Ce que les marques et les annonceurs ont appris des Youtubeurs

Douze ans après le lancement de YouTube, les créateurs sur les réseaux sociaux forment aujourd’hui une industrie en bonne et due forme. Au fil des ans, les entreprises ont beaucoup appris des Youtubeurs, non seulement à propos des auditoires, mais aussi à propos de la publicité.

YouTube a grandi et, à bien des égards, c’est exactement ce qui devait arriver. La plateforme vidéo universelle est née en février 2005 et, à l’époque, rien ne laisser envisager ce que réservait l’avenir à ce site qui permettait à quiconque, et de n’importe où, de téléverser gratuitement des vidéos pour les présenter au monde entier.

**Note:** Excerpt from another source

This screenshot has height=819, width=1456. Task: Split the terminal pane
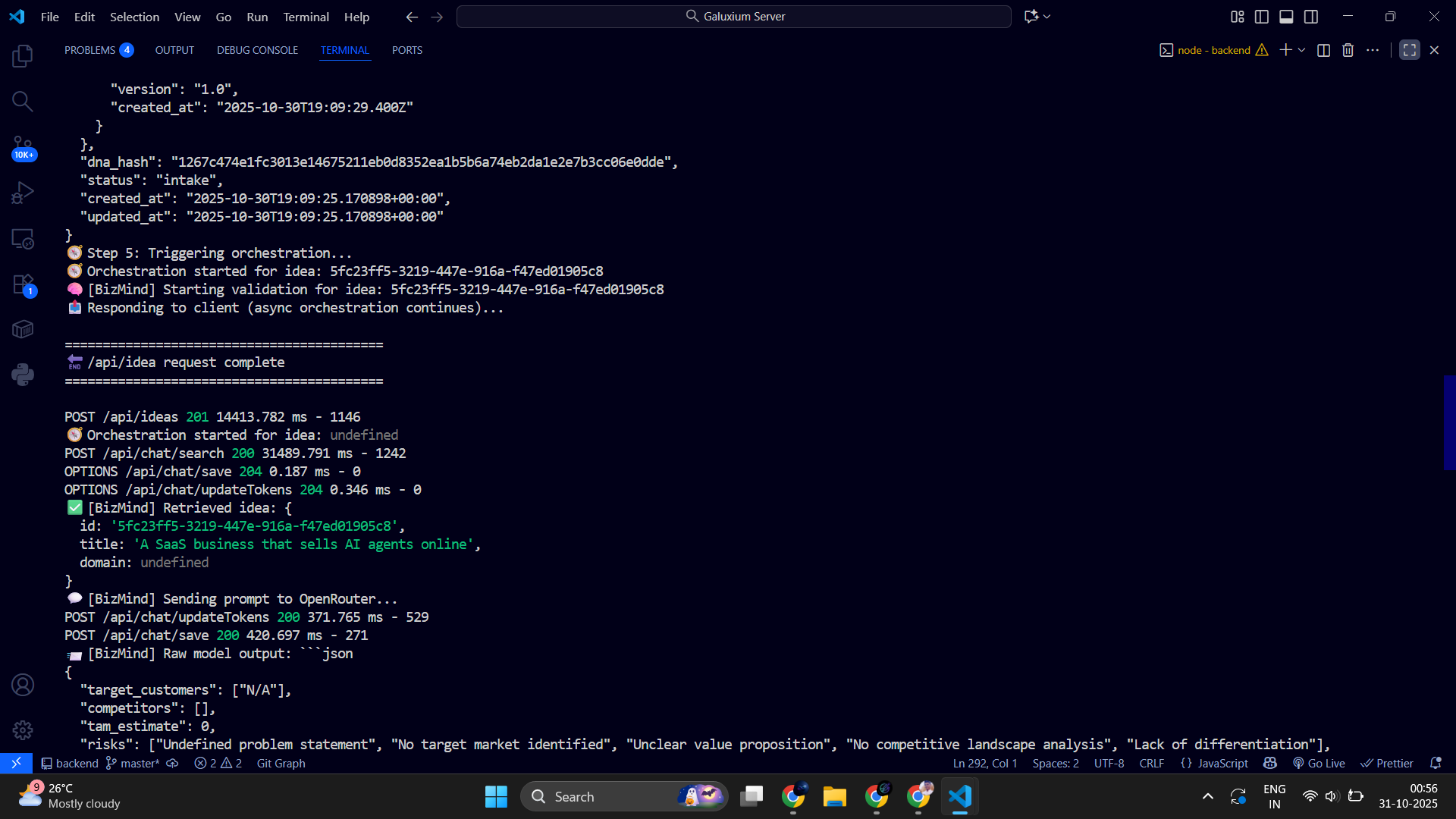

Aujourd’hui, YouTube est le deuxième moteur de recherche en importance sur la planète (Google, son propriétaire, exploitant évidemment le moteur de recherche le plus utilisé dans le monde). Plus d’un milliard d’heures de vidéo sont regardées quotidiennement par plus d’un milliard d’internautes et le site héberge des millions de chaînes couvrant une pléthore de sujets : comédie, cuisson, devoirs scolaires, tutoriels sur le maquillage et pièces bien plus aléatoires (par ex., un couple en train de déballer des matelas achetés sur Internet).

La récente tenue du 5e Buffer Festival à Toronto, « une vitrine pour des vidéos YouTube inédites ayant pour but de célébrer le contenu artistique et innovateur de créateurs numériques acclamés », laisse clairement voir que ce qui était jadis une communauté portée par des intérêts ciblés et des passions personnelles est devenue une industrie en pleine croissance.

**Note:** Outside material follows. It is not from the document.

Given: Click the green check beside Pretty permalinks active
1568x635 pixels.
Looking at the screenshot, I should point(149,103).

Rien en permettait d’en arriver à cette conclusion plus facilement que la troisième journée dédiée à l’industrie organisée par le festival, à laquelle ont assisté quelque 250 représentants des secteurs du marketing, du branding et de la publicité ainsi que d’agences de talents.

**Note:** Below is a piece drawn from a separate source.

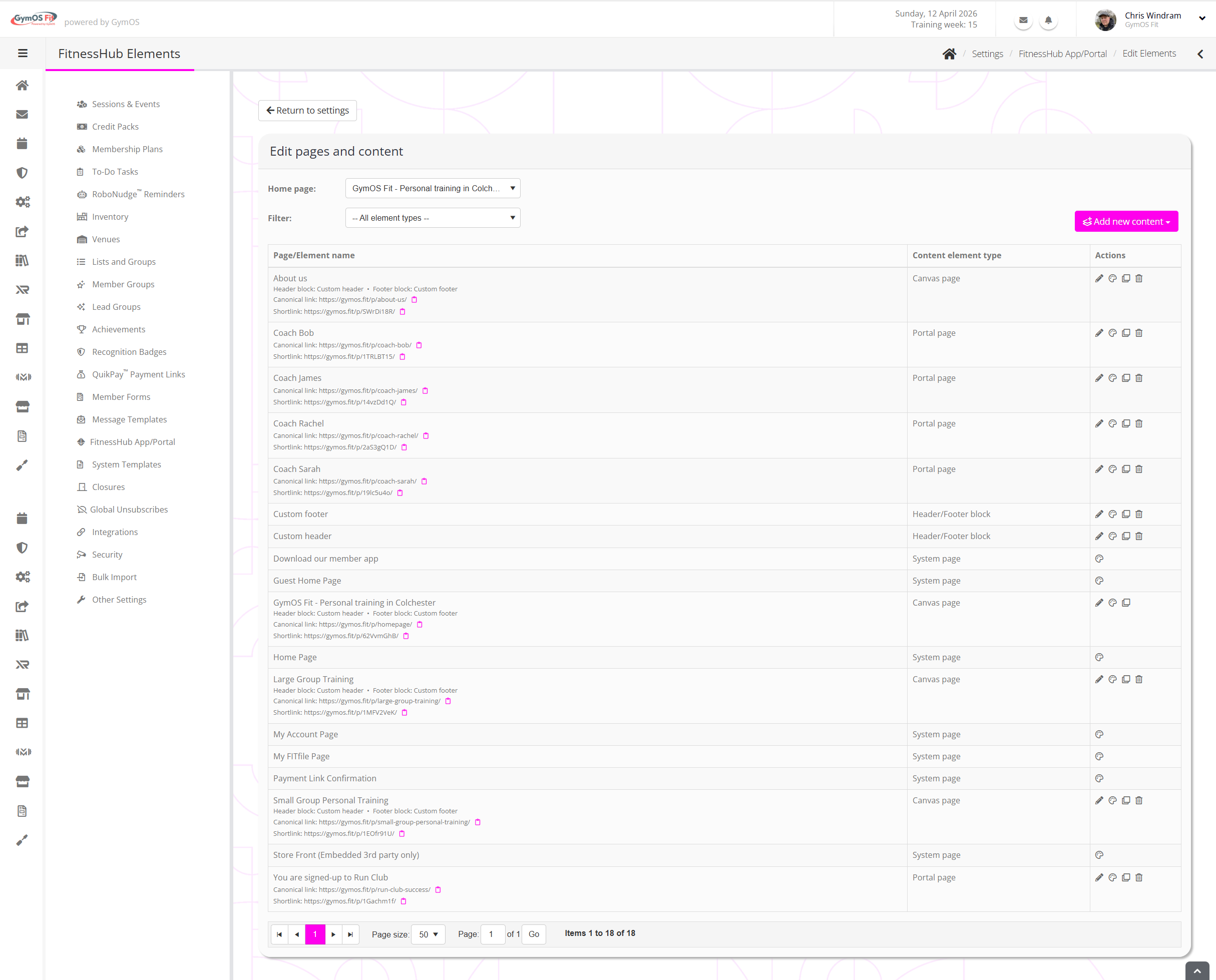
Task: Click the pencil edit icon for About us
Action: coord(1098,278)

Autrefois, ces mondes fonctionnaient du haut vers le bas, dans le sens où un groupe relativement restreint d’acteurs de l’industrie dictaient la forme que prendraient les campagnes. Ce groupe décidait qui allait les mener et comment les messages seraient soigneusement gérés. Puis, l’arrivée d’Internet a tout changé – pas abruptement, mais au fil du temps.

Youtubeurs : d’amateurs à mégavedettes

Cela fait plus de 20 ans depuis que la première évaluation d’un produit a été mise en ligne sur Amazon et plus d’une décennie depuis qu’un groupe de personnes – ceux qu’on nomme aujourd’hui les « Youtubeurs » – ont fait leur apparition sur le web en parlant directement à la caméra.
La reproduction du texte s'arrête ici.